### Selection
CARNATION MURDER TRIAL of MICHELE ANDERSON – Day 4.5 “LAMBS TO THE LAW”

 

BANQUET OF CONSEQUENCES:

A Juror’s Plight

THE CARNATION MURDER TRIAL of MICHELE ANDERSON

 

DAY 4.5

January 14, 2016

 

 

Jury Assembly Room. Original jury pool was one of the largest in King County, WA history.

Jury Assembly Room. Original jury pool was one of the largest in King County, WA history.

“LAMBS TO THE LAW: A JURY PROFILE”           
Jury selection for the Carnation Murder Trial, held at the Superior Court of King County in Seattle, Washington over a period of three and a half days, began with a pool of 1500 on December 11, 2015. Of the 1500 originally called, only one out of four, 400, were assigned juror numbers, and completed the voir dire questionnaire on that same date. On January 11, 2016, 148 jurors were asked to return for verbal questioning by Judge Jeffrey Ramsdell, the prosecutors for the State and the attorneys representing Michele Anderson, the accused. The jury pool narrowed to slightly less than 100 on the final day of juror questioning. Most jurors, the great majority of them, had been dismissed due to the financial hardship that a six-week trial would cause.

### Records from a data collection
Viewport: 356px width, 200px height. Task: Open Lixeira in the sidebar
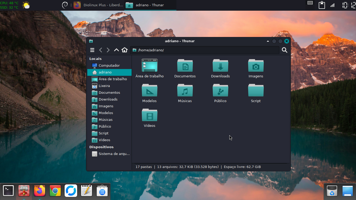[x=104, y=86]
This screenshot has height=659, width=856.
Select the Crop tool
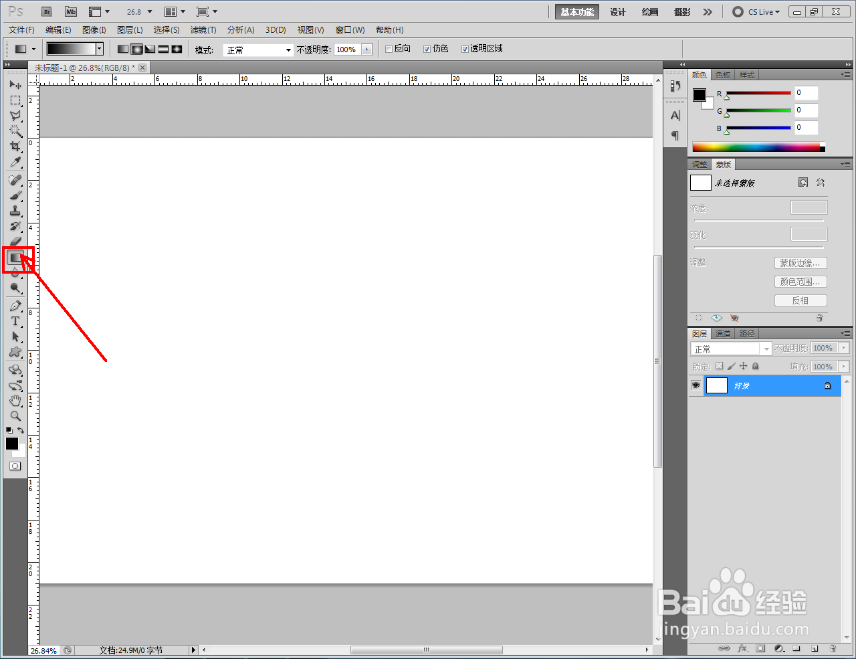click(x=15, y=147)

### Exercise tasks
1/ Decide whether each statement below agrees with the Carnation Murder Trial text, answering yes or no and quoting the deciding words of the text: (a) The jury pool began with 1500 people on December 11, 2015. (b) On January 11, 2016, 400 jurors were asked to return for verbal questioning. (c) Most jurors were dismissed because of the financial hardship of a six-week trial.
2/ Copy out the passage of the Carnation Murder Trial text between "Jury selection for" and "trial would cause.", inclusive.

### Solutions per task
1/
(a) Yes: "began with a pool of 1500 on December 11, 2015"
(b) No: "On January 11, 2016, 148 jurors were asked to return for verbal questioning"
(c) Yes: "had been dismissed due to the financial hardship that a six-week trial would cause"

2/
Jury selection for the Carnation Murder Trial, held at the Superior Court of King County in Seattle, Washington over a period of three and a half days, began with a pool of 1500 on December 11, 2015. Of the 1500 originally called, only one out of four, 400, were assigned juror numbers, and completed the voir dire questionnaire on that same date. On January 11, 2016, 148 jurors were asked to return for verbal questioning by Judge Jeffrey Ramsdell, the prosecutors for the State and the attorneys representing Michele Anderson, the accused. The jury pool narrowed to slightly less than 100 on the final day of juror questioning. Most jurors, the great majority of them, had been dismissed due to the financial hardship that a six-week trial would cause.